Va. Beach Police say there is no UFO file.

Astronaut Edgar Mitchell was part of the 1971 Apollo 14 moon mission and he walked on the moon. He hails from Roswell, New Mexico, the site of the reputed UFO crash in 1947.

"No, we're not alone," he believes.

Among the widely-studied reports of sightings in Hampton Roads are:

July 14th, 1952 -- a pilot says discs flew over Newport News.

July 16th, 1952 -- in Hampton, an aeronautical research engineer said amber lights raced across the sky.

From the Va. Beach files -- In 1985, a squadron member at NAS Oceana reported an object with flashing red lights flew overhead.

Also in those files is an Elvis sighting.

"It depends on their point of view. Usually people who I've engaged in conversation with either have an open mind or they're very closed by their own beliefs. even if they're an astronomer," says Pack.

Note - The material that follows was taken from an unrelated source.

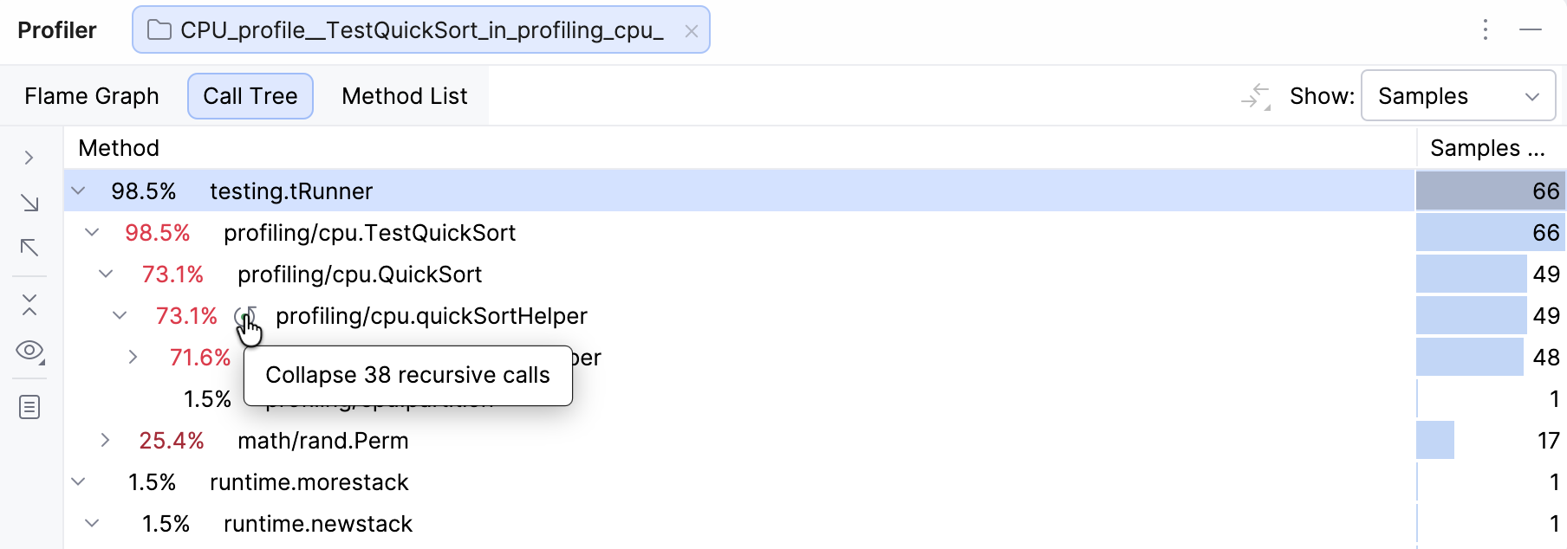
Task: Open the analysis summary panel icon
Action: pos(30,406)
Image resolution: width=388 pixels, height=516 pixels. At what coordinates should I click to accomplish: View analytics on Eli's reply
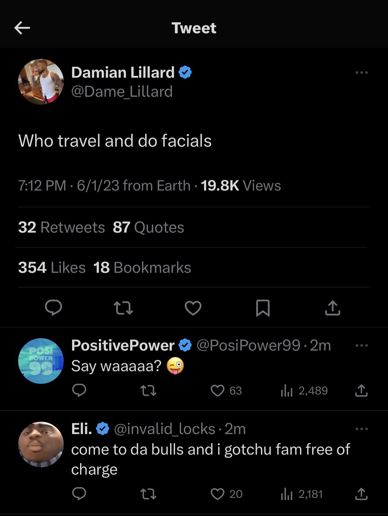[302, 494]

"I believe reports like that are over-sensationlized," counters Charles Dibbs with the Va. Beach Planetarium.

"People do see things they can't identify, so UFOs are a real phenomena. Whether you see little green men, there's something else," notes Dr. Robert Hitt with the Chesapeake Planetarium.

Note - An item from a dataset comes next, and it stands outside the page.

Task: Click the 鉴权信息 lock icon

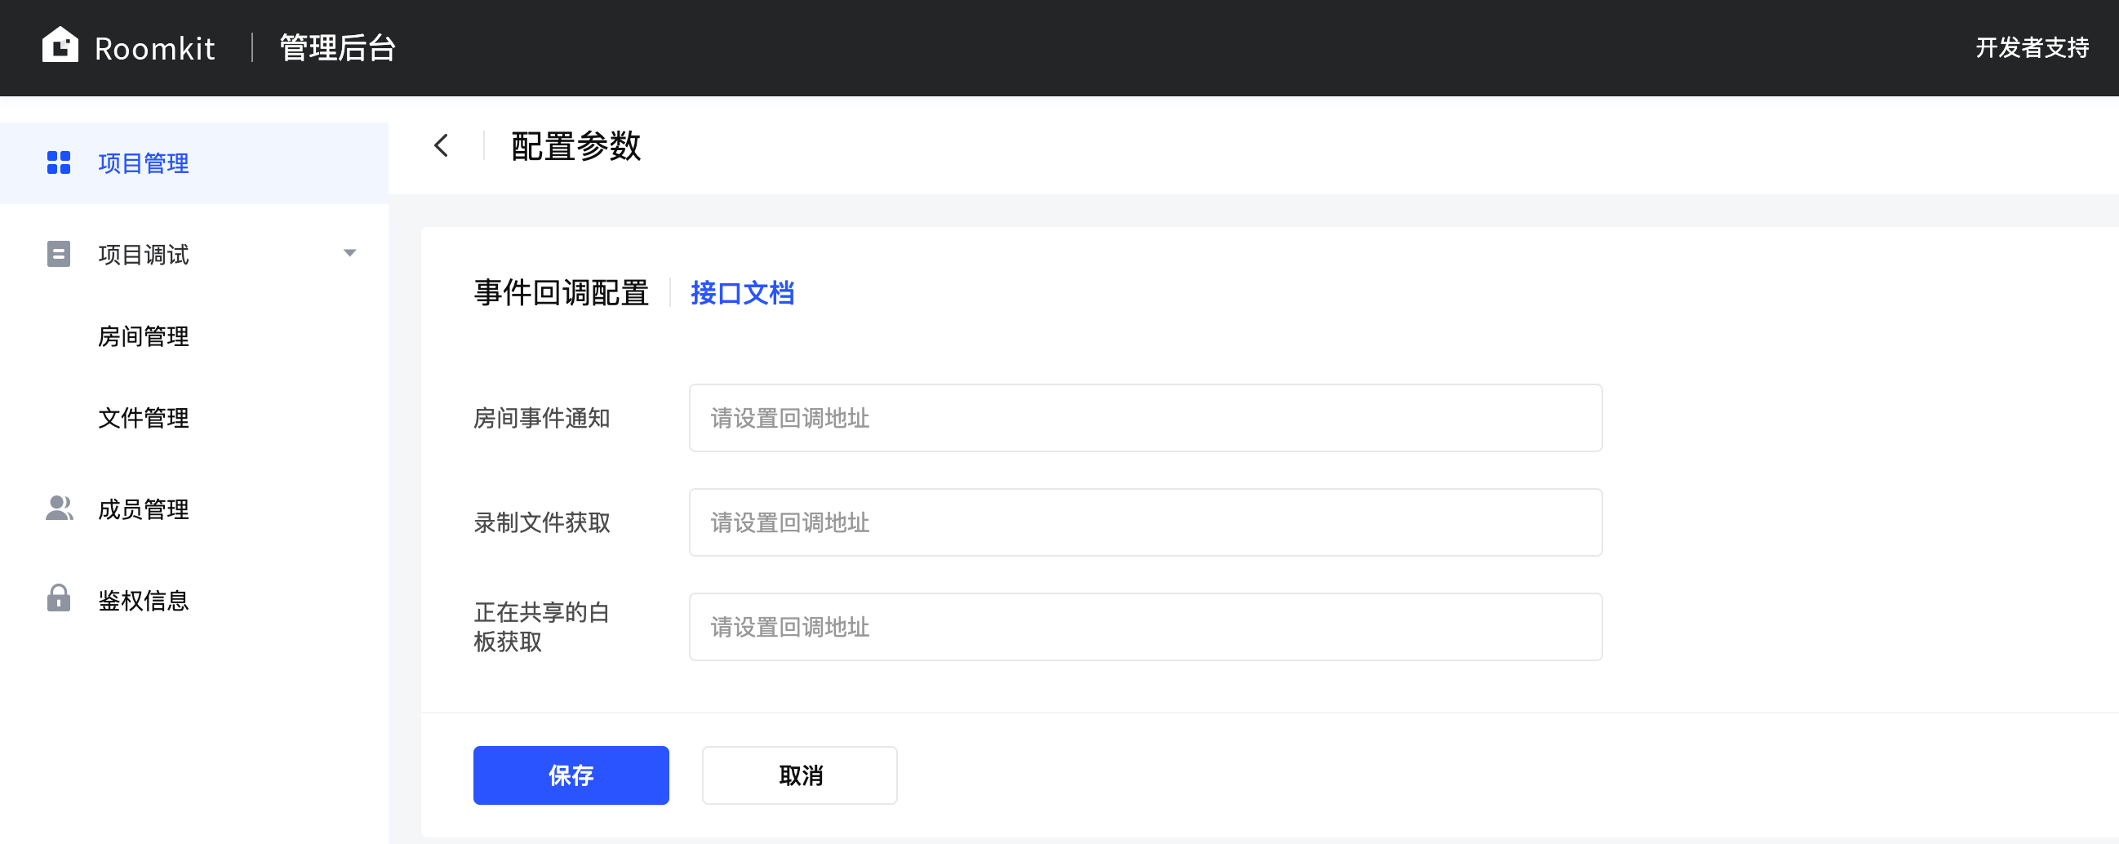Action: tap(58, 599)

Charles Dibbs and Dr. Hitt teach astronomy. They don't believe Earth has ever been visited because of the planet's location in the enormous universe.

"Even just the Milky Way galaxy, with an estimated 400 billion suns, if you imagine looking for a place like Earth, it may be truly such a unique place in the universe that you'd never find it," Dr. Hitt notes.

Pack disagrees.

"That's one of the favorite arguments that I have heard and I would have to say they're thinking in terms of our own limited understanding of our own technology," he says.

Hollywood makes movies and TV shows about UFOs, but the argument continues about whether close encounters are a fantasy or if, in fact, there has been contact.

Pack says he knows some people don't believe him, but he knows what he saw.

"It was shocking to me," Pack contends.

For Dr. Hitt and other scientists, only facts will do.

"Hopefully, get a picture of one that would give us some ironclad proof," he says.

Both Hitt and Dibbs say they could be swayed.

NASA has launched the Keppler telescope to find planets similar in size to Earth that also have stars. They say Earth-sized planets can sustain life and if Keppler finds any out there, the next step will be to find an atmosphere with those planets.

They say if that happens, space might be a different frontier.